Project description:Invertebrate lineages tend to originate and become extinct at a higher rate in onshore than in offshore habitats over long temporal durations (more than 10 Myr), but it remains unclear whether this pattern scales down to durations of stages (less than 5 Myr) or even sequences (less than 0.5 Myr). We assess whether onshore-offshore gradients in long-term turnover between the tropical Eocene and the warm-temperate Plio-Pleistocene can be extrapolated from gradients in short-term turnover, using abundances of molluscan species from bulk samples in the northeast Atlantic Province. We find that temporal turnover of metacommunities does not significantly decline with depth over short durations (less than 5 Myr), but significantly declines with depth between the Eocene and Plio-Pleistocene (approx. 50 Myr).

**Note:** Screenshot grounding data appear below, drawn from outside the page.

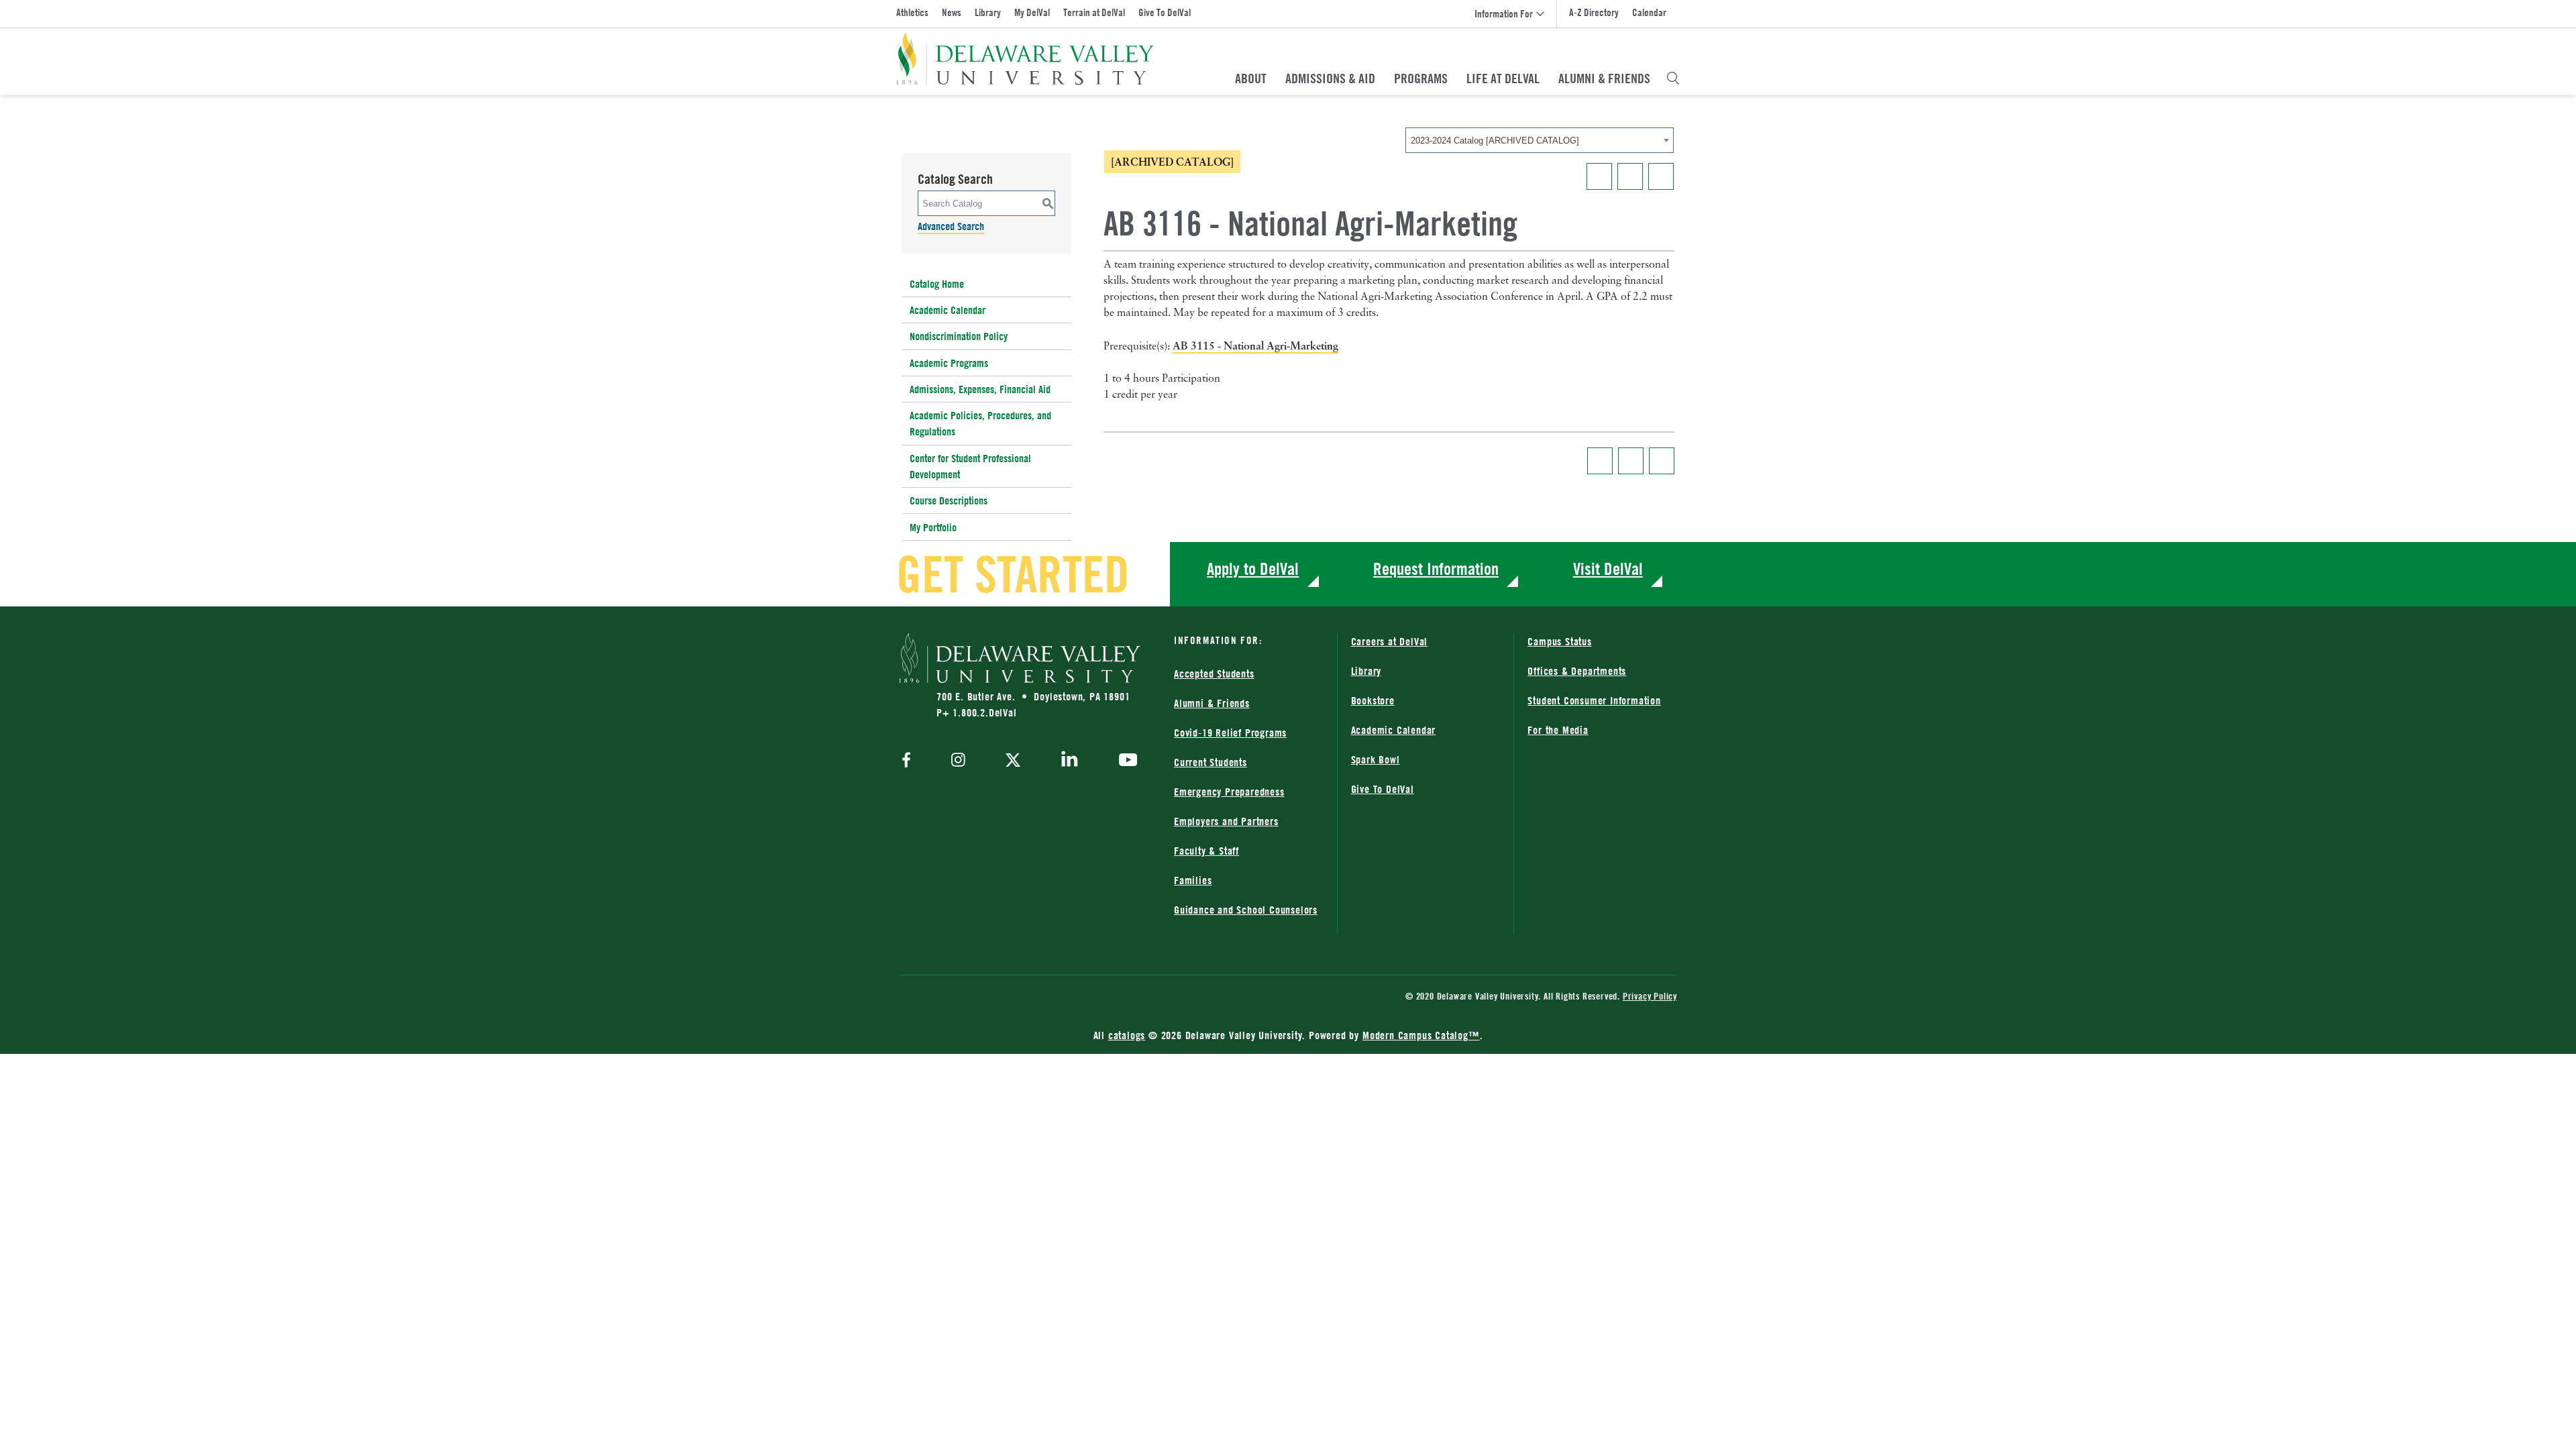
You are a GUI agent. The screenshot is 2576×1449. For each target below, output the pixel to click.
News (951, 12)
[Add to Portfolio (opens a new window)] (1599, 176)
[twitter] (1013, 761)
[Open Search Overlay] (1673, 78)
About (1251, 78)
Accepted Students (1214, 673)
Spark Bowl (1375, 759)
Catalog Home (937, 283)
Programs (1421, 78)
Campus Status (1559, 641)
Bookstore (1373, 700)
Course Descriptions (948, 500)
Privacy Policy (1650, 996)
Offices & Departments (1576, 671)
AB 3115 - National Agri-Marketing (1255, 345)
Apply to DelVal (1253, 568)
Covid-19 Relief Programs (1230, 732)
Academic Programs (949, 363)
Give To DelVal (1164, 12)
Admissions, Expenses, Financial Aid (980, 389)
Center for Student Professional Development (970, 466)
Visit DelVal (1608, 568)
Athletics (912, 12)
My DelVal (1032, 12)
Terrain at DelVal (1094, 12)
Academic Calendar (947, 310)
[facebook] (909, 761)
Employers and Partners (1226, 821)
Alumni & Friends (1604, 78)
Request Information (1436, 568)
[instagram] (958, 761)
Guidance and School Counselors (1246, 909)
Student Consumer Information (1593, 700)
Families (1193, 880)
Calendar (1649, 12)
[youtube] (1124, 761)
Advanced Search (951, 226)
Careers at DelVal (1389, 641)
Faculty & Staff (1206, 850)
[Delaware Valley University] (1025, 58)
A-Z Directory (1594, 12)
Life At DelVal (1503, 78)
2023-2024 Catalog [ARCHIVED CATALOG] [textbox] (1495, 141)
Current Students (1210, 762)
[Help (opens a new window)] (1661, 176)
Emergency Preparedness (1229, 791)
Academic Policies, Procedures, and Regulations (980, 423)
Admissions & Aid (1330, 78)
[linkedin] (1070, 761)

This decline is determined by a higher onshore extinction of Eocene genera and families, by a higher onshore variability in abundances of genera and families, and by an onshore expansion of genera and families that were frequent offshore in the Eocene. Onshore-offshore decline in turnover thus emerges only over long temporal durations. We suggest that this emergence is triggered by abrupt and spatially extensive climatic or oceanographic perturbations that occurred between the Eocene and Plio-Pleistocene. Plio-Pleistocene metacommunities show a high proportion of bathymetric generalists, in contrast to Eocene metacommunities. Accordingly, the net cooling and weaker thermal gradients may have allowed offshore specialists to expand into onshore habitats and maintain their presence in offshore habitats.